ASIA PACIFIC FASTEST-GROWING
| South Korea 2nd Phase Relocation | 42+ agencies, Sejong City and provinces | Indonesia | Nusantara capital construction programme |
| South Korea Govt Infrastructure Plan | USD 190 Billion investment commitment | Key Markets | South Korea, Japan, Singapore, India, Indonesia |
Asia Pacific is the fastest-growing global government office market, driven by South Korea's second phase of public institution relocation from Seoul, Indonesia's Nusantara new capital construction, India's central secretariat expansion, and Singapore's sustained investment in smart government campus infrastructure. South Korea's Ministry of Land, Infrastructure and Transport, under the Lee Jae Myung administration, is pursuing a Five Mega-Regions balanced development strategy that includes developing Sejong as the undisputed administrative capital and accelerating the second phase of public institution relocation to the provinces, which will generate sustained demand for new government office construction outside Seoul through the forecast period.
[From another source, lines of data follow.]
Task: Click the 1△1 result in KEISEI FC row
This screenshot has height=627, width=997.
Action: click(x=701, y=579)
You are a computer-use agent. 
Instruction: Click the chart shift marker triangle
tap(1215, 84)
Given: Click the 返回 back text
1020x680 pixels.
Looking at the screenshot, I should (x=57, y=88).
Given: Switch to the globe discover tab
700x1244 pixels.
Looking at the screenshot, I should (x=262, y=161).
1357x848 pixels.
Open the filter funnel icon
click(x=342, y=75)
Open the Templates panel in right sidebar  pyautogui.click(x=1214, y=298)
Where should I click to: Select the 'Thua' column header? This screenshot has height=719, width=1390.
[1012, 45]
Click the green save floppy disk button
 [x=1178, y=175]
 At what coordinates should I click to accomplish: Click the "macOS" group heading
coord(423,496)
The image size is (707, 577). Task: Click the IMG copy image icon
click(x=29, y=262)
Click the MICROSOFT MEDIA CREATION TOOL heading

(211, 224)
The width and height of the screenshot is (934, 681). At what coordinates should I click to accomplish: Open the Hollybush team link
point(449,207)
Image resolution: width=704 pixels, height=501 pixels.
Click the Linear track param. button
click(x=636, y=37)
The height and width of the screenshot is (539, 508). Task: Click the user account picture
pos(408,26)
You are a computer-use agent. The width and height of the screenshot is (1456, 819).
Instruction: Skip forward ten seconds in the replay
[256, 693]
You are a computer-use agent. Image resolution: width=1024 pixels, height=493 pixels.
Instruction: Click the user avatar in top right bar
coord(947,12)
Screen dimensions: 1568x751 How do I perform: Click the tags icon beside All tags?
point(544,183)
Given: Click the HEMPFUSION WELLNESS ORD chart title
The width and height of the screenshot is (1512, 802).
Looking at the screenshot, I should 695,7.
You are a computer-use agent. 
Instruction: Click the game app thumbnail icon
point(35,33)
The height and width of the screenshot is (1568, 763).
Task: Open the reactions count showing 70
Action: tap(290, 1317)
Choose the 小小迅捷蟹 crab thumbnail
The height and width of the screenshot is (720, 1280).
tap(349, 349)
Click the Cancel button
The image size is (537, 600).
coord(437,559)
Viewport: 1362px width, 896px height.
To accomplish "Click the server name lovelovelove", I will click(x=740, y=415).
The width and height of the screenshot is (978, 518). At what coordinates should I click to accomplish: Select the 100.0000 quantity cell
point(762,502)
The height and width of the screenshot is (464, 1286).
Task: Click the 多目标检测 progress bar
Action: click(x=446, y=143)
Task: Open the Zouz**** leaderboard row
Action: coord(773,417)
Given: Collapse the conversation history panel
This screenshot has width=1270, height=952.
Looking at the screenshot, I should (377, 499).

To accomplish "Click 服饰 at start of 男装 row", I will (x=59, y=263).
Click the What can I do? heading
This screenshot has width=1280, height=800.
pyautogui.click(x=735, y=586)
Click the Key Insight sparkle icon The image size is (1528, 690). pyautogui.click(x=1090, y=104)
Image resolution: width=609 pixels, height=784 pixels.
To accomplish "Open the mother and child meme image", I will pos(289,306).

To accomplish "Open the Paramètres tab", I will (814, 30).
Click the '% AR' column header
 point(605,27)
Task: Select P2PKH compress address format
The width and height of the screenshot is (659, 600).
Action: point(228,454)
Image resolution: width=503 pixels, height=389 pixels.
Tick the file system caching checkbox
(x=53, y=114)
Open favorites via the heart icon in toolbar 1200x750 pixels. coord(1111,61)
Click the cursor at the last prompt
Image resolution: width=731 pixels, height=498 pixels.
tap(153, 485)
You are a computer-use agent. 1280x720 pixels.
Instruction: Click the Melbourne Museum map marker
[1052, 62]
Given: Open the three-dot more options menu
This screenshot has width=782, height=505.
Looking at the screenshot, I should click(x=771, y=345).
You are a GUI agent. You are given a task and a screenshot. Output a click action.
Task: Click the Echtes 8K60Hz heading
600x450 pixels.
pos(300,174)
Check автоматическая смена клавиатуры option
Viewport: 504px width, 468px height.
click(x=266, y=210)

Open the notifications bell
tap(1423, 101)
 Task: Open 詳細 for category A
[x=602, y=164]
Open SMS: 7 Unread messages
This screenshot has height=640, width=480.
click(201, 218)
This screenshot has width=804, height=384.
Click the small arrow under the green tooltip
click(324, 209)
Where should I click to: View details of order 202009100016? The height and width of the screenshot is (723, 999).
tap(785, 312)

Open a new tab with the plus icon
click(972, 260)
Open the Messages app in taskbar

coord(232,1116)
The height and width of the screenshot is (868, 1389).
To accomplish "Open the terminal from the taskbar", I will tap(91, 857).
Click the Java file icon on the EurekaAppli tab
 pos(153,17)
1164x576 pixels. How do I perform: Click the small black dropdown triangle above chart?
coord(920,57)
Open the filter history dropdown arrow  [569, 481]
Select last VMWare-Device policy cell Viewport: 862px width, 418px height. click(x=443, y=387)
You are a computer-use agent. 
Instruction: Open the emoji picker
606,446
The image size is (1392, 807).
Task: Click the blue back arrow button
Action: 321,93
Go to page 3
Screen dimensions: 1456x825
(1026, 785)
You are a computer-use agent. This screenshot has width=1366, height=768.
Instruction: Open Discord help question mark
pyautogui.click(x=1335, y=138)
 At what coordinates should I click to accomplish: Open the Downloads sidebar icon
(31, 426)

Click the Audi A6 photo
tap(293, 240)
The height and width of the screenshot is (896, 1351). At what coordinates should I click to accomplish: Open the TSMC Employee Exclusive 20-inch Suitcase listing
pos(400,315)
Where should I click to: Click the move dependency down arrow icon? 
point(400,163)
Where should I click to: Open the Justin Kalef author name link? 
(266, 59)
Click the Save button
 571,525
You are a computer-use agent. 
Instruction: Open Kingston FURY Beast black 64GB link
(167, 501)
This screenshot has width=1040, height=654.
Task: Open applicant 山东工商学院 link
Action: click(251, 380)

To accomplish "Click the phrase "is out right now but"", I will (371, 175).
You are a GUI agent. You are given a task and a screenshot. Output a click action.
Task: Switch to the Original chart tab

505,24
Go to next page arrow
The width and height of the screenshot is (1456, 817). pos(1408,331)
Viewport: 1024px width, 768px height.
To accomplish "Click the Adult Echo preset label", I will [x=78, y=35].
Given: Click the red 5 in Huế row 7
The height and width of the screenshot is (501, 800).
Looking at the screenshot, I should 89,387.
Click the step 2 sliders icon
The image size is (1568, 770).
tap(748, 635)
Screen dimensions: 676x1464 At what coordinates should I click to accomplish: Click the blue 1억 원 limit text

Indonesia's Nusantara capital construction programme, the most ambitious government office development project in Southeast Asia, is delivering presidential palace, ministries, and government department buildings on the island of Borneo, representing a multi-decade programme of public sector office construction. The South Korean government has committed to approximately USD 190 billion in infrastructure investment focused on transportation, utilities, and public facilities per industry analysis of Korean government capital programmes, with government office construction representing a component of this broader infrastructure commitment.